Flores gave Bozo five days to accept the deal, including the heavy load of courses. Bozo, raised to await a move by the elder, was offered no handshake from Flores. Fearing more overactive Pima cops, Bozo quietly left.
Flores, outwardly polite, even dignified, declined to respond to the Weekly's question about what happened to Bozo.
"I can't speak about that," Flores said. "It is an issue of litigation that limits me to almost zero to what I can say." However, Flores acknowledged that the matter "at one time" appeared to have been settled.
Yehling also said he and Richardson could not address questions about the recruitment of Bozo or his treatment here, because Bozo has filed a legal claim against the college.
Bozo said he was deeply troubled after his meeting with Flores. He was a world away from home. He again faced the crushing pressure of failing, of letting down his father, a retired customs worker; his mother, a descendant of African royalty; and all those who chipped in to pay for his trip to play basketball and score an American dream.
He went to his college-provided job, and more hell broke loose.
"They allege," Dean said, "that Mr. Bozo made some statement about wanting to burn down the chancellor's house. Mr. Bozo denies saying that."
The words nonetheless spread like a fire. Soon, Dean of Student Services Sorenson called in Bozo's boss, and a statement was quickly prepared placing that statement as coming from Bozo's mouth.
The knock on Bozo's apartment door also came swiftly. Three Pima cops delivered a letter that stated Bozo would be arrested if he showed up on any of the Pima College campuses.
Bozo was given the right to appeal. The hearing officer, however, worked for Flores. The expulsion was upheld. After a little more discussion, and lawyering, an alternative was offered: Bozo could agree to a one-year suspension and reapply. College officials would agree to consider his application in a year.

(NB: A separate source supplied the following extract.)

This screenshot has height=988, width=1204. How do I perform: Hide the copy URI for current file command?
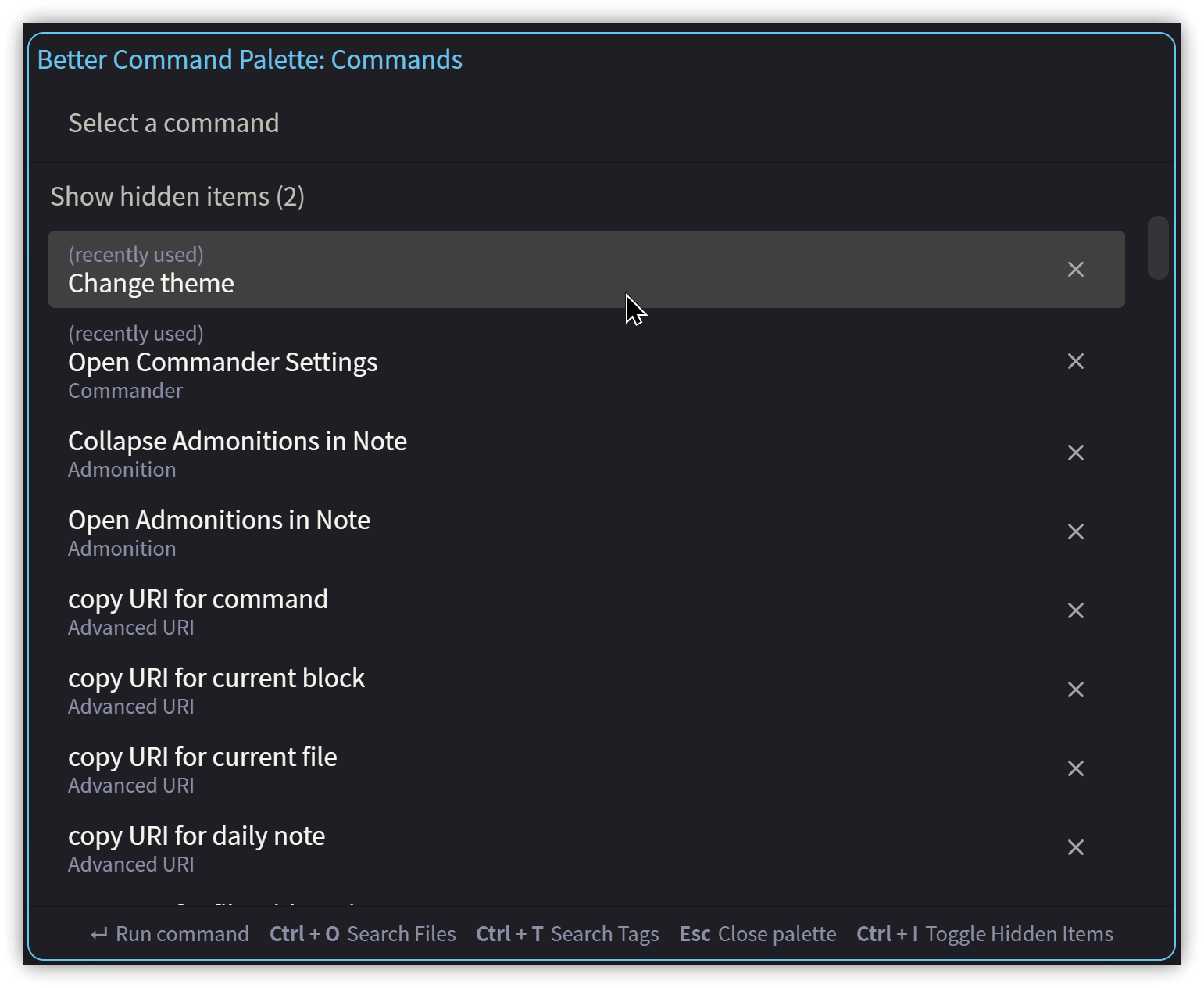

Neither Dean nor Bozo bought into that.
Flores and his team then sought to kick Bozo out of the apartment; the college stopped paying the utilities. But Pima and its lawyers hit a snag--the lease lists co-tenants. Pima is a tenant, and Bozo is a tenant; his name is on the Zona Rio Apartments lease. Pima threatened to kick Bozo out on Oct. 30; he's still in the apartment.

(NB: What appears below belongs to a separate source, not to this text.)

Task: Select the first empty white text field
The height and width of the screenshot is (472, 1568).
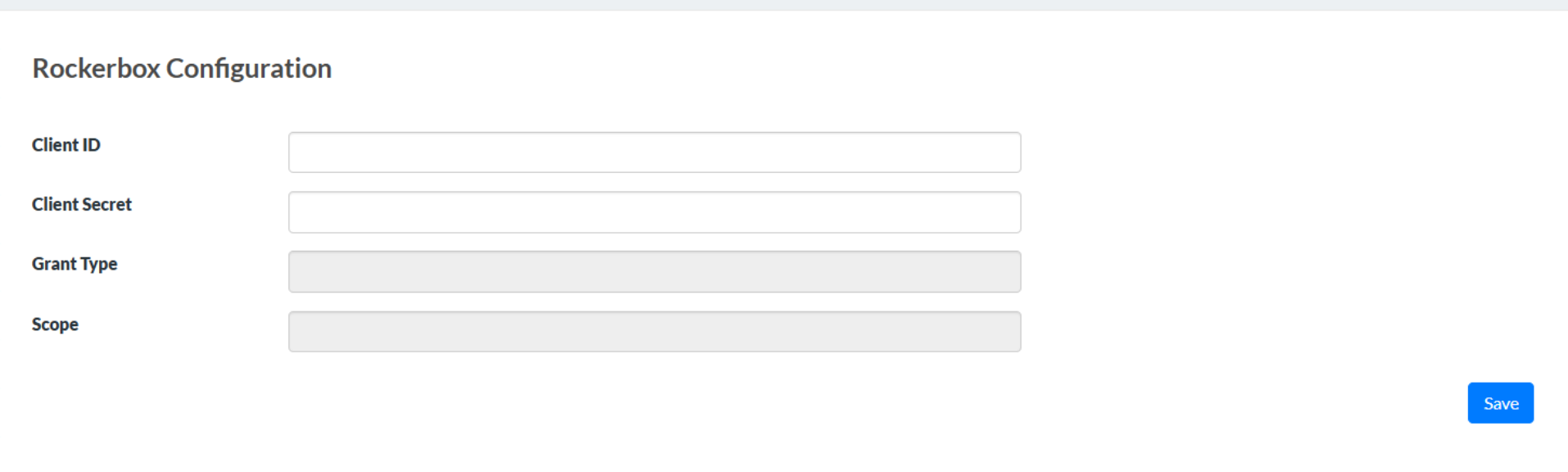Action: point(654,152)
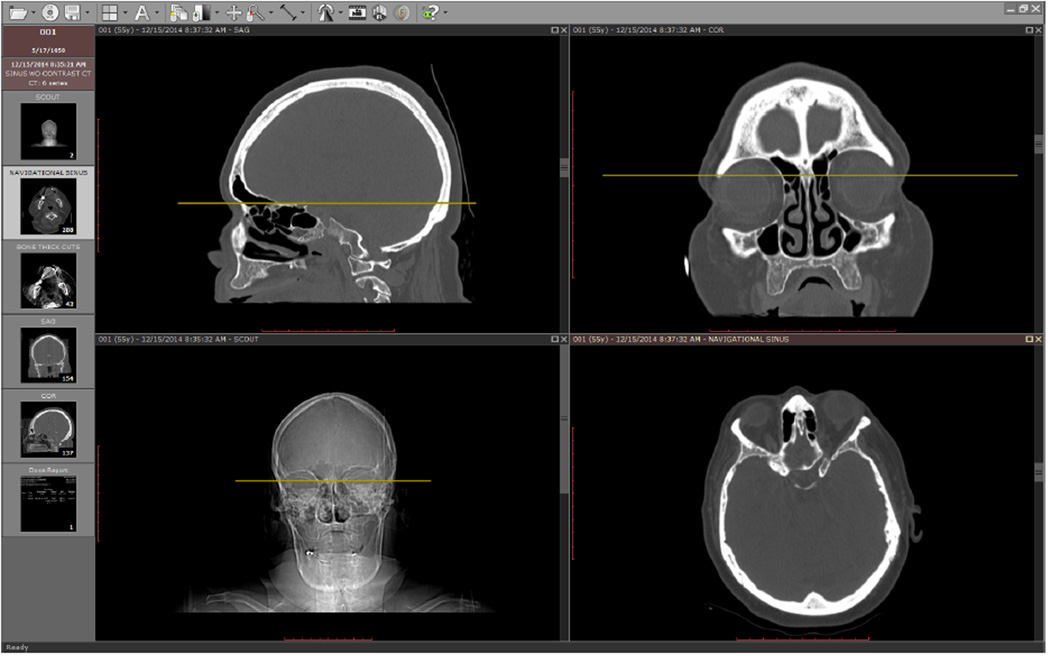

Pima has continued to push Bozo to go home. College officials have threatened to have the INS intervene for deportation.
But Bozo confounded the college on that move: He married Titania Mailboy, a Tohono O'odham woman and United States citizen, in early October.
Bozo now works out to stay in shape in hopes of playing collegiate basketball. He sometimes hooks up with UA players. On a sunny day this month, he shot around at Menlo Park. After watching his graceful, right-handed jumper, young students walking home through the park stopped to gaze at the long-armed shooter. "Dunk it," implored one student. Bozo obliged with a tomahawk to the young kids' delight.
But this is shooting around in a park. The game seems far removed, stripped away by Pima Community College.
"I'm sure I could be in the starting five right now," Bozo said.
Most followers of Pima basketball saw the Bozo case as a cause for Peabody's rapid departure. But even Dean said that it is improper for the blame to be placed solely on the flamboyant, one-year coach.
"They have tried to slough this off on Peabody and as a mistake," Dean said. "But Peabody was cloaked in the authority of Pima. Pima is on the hook for what Peabody did."
Dean is pursuing a legal remedy for Bozo. He has filed a $1 million claim against Pima, Flores, Sorenson, Louis Albert (the president of the West Campus), Olcott, Peabody, Randall Moore (the former Pima athletic director) and six other college officials.
The claim states that Bozo was wrongfully expelled from school and has "suffered severe damage to my personal reputation and general well-being." The claim alleges defamation of character, intentional infliction of emotional distress, beach of contract, fraud and racial discrimination.
Pima's five-member governing board must vote on a response to the claim, required by state law as a precursor to a lawsuit, within 60 days.